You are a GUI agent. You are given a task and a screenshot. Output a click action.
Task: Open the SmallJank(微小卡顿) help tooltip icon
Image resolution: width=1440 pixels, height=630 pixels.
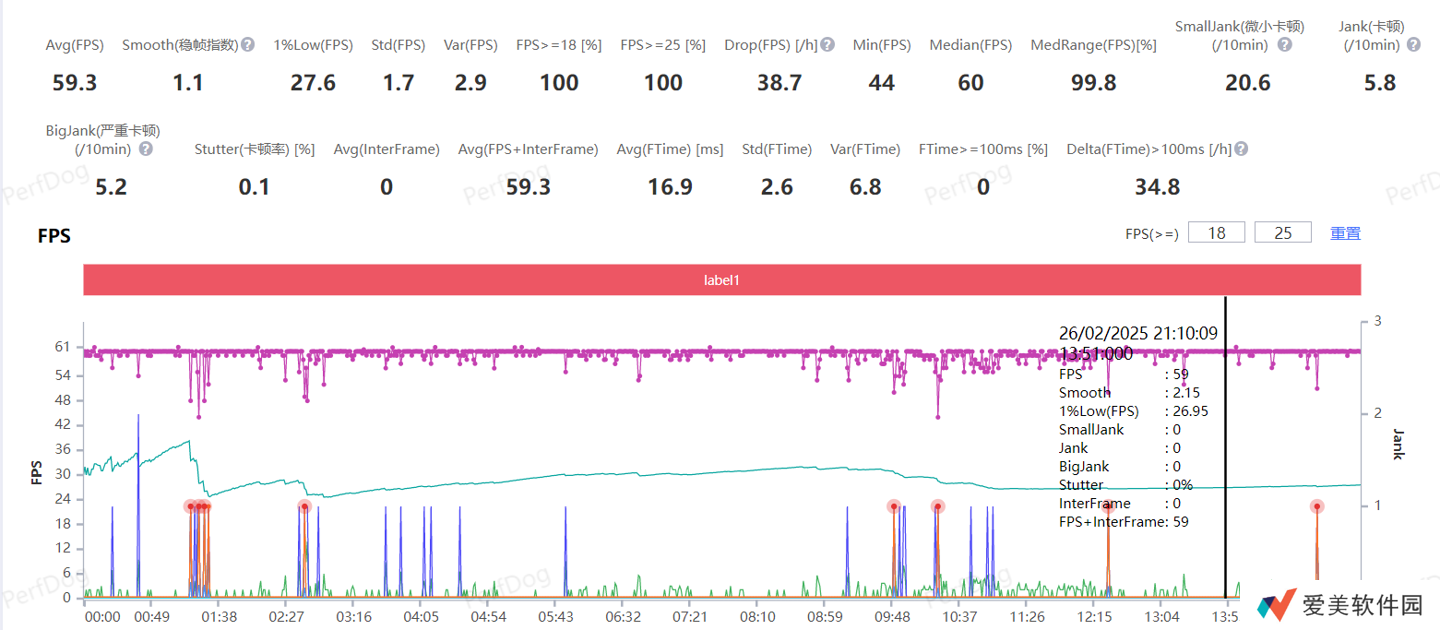click(1285, 45)
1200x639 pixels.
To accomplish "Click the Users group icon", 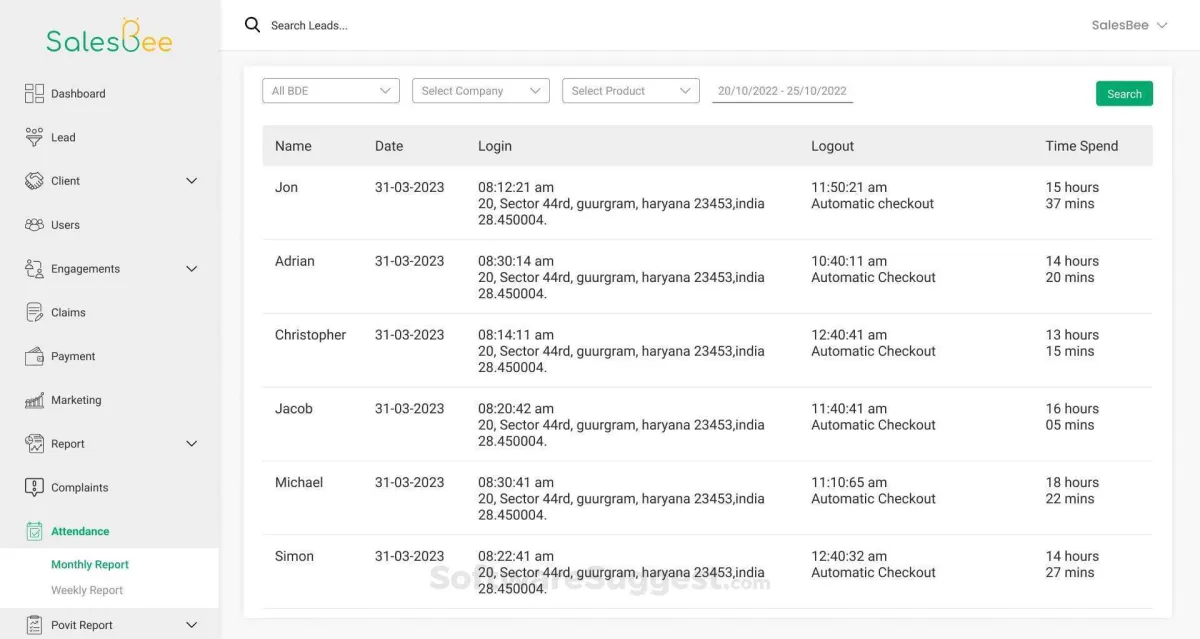I will click(34, 225).
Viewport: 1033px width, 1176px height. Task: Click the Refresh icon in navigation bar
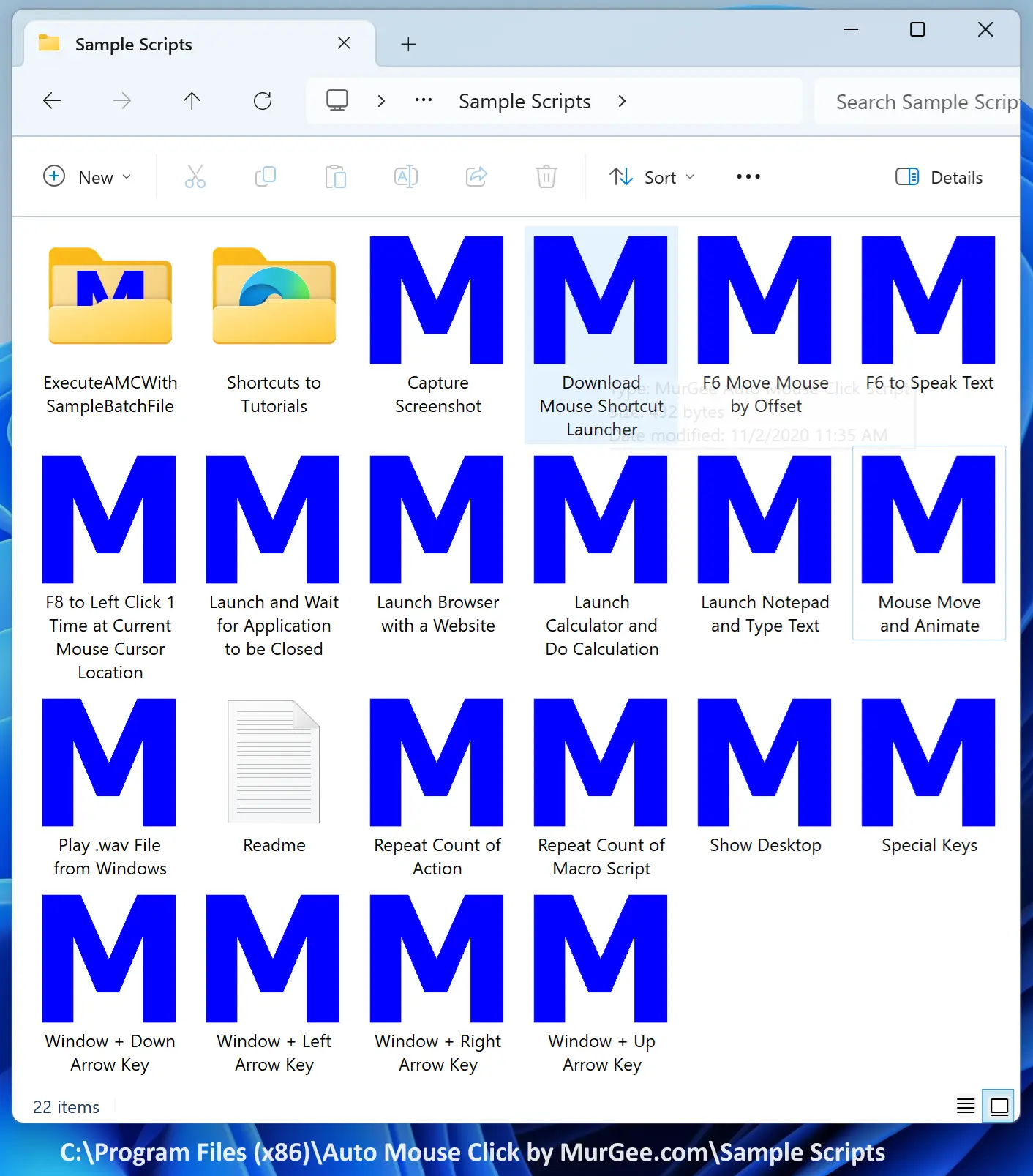[x=263, y=101]
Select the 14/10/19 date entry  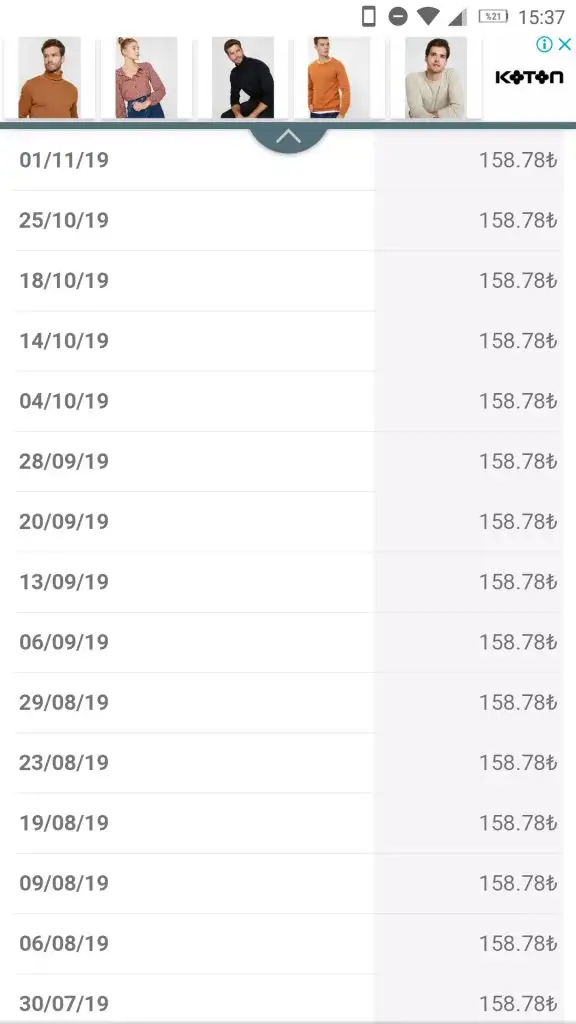pos(64,341)
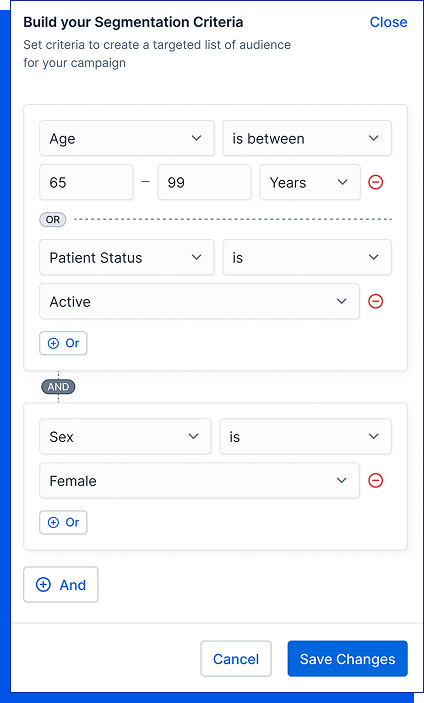Open operator dropdown next to Sex

(305, 436)
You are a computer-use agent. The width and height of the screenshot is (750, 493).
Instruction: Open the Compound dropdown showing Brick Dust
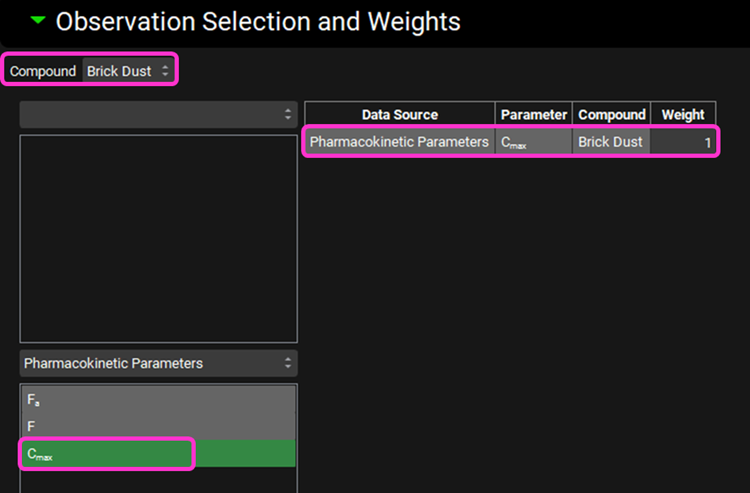[x=129, y=71]
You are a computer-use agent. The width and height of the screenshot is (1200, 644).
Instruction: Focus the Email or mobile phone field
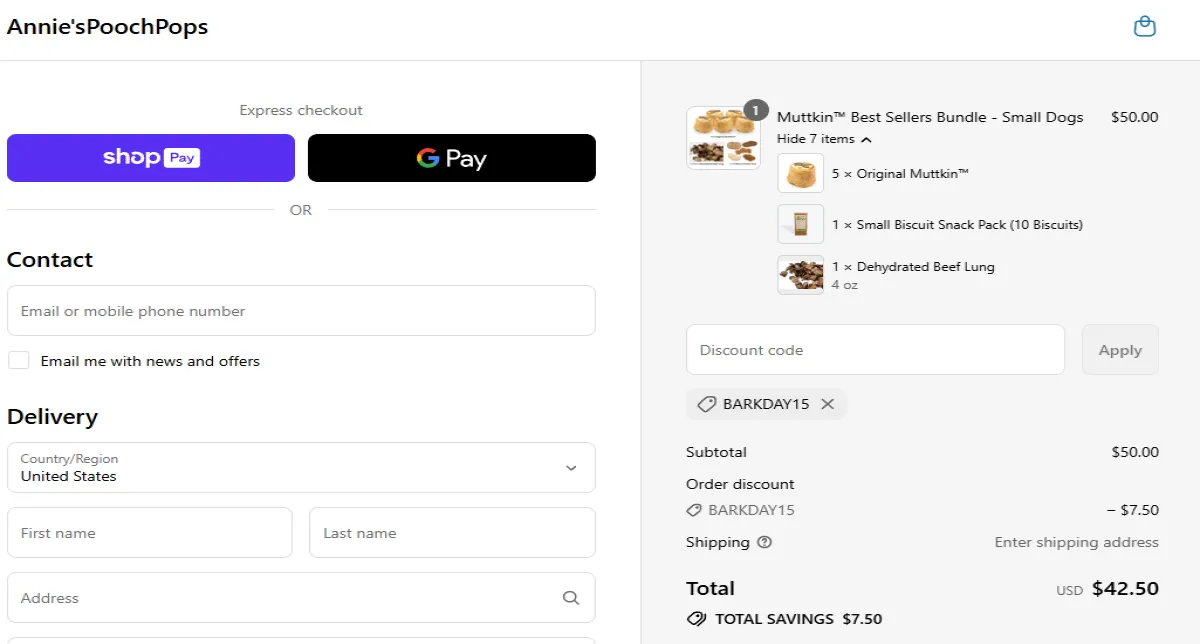click(301, 311)
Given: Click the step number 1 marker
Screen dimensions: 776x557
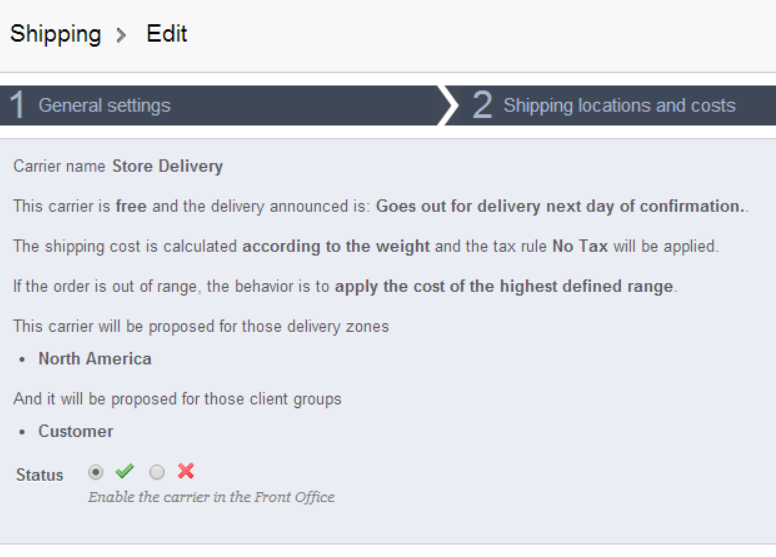Looking at the screenshot, I should pyautogui.click(x=16, y=105).
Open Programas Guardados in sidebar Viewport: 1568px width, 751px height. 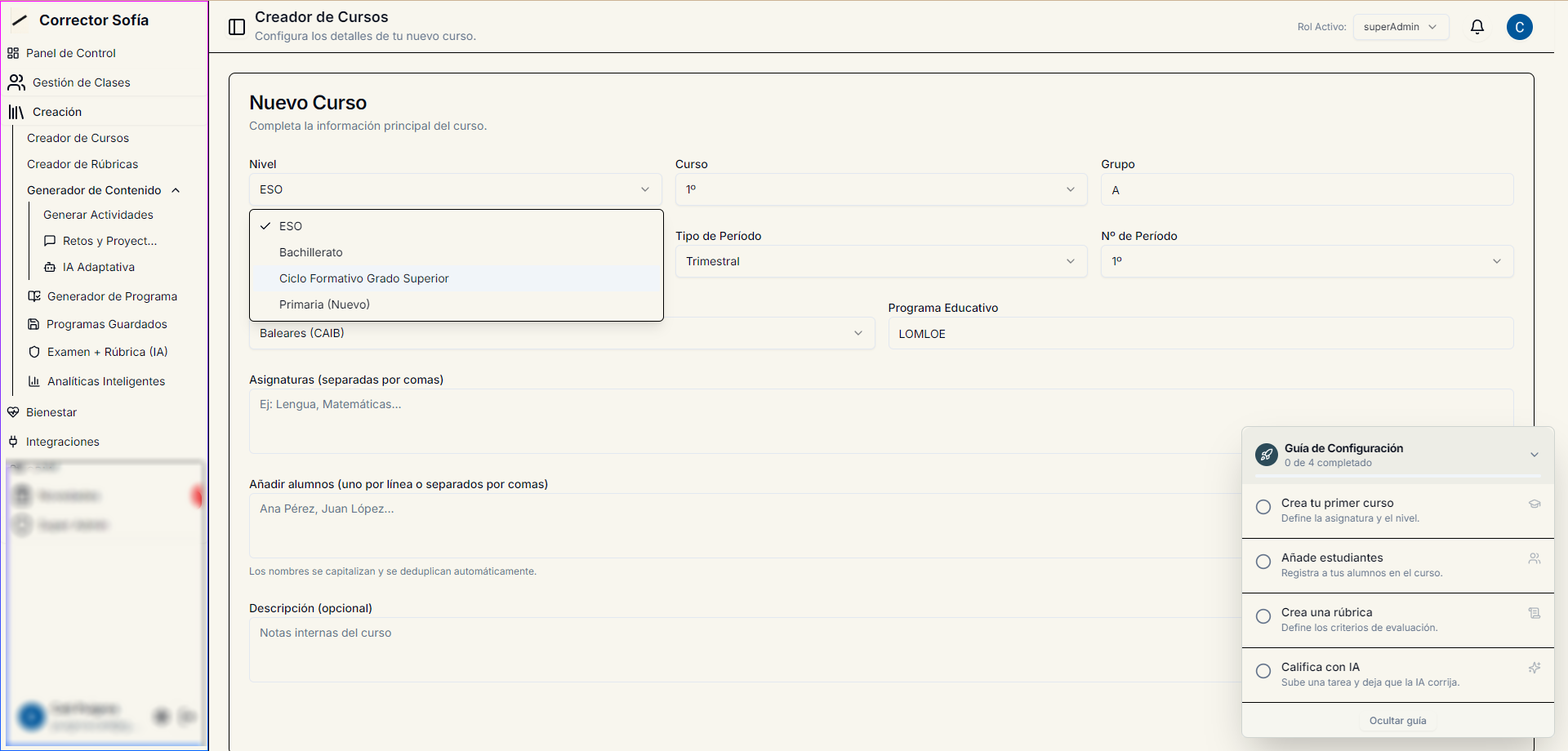[106, 324]
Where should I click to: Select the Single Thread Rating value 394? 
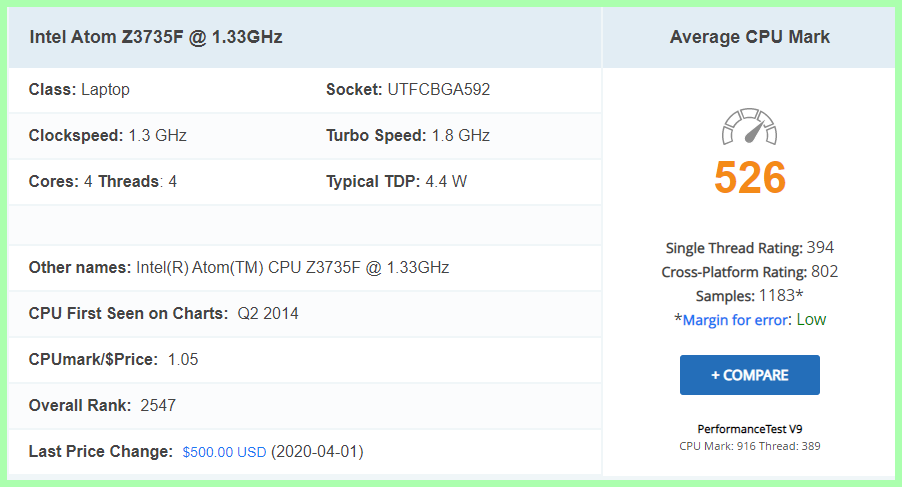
◆ ◆ ◆ ◆ ◆ ◆ ◆
ASSIGNMENT:
Show each line from the listing above that includes the word "computer".

OUTPUT OF THE TASK:
You are a computer-use agent. The width and height of the screenshot is (750, 493).
You are a computer-use agent. The width and height of the screenshot is (1200, 644).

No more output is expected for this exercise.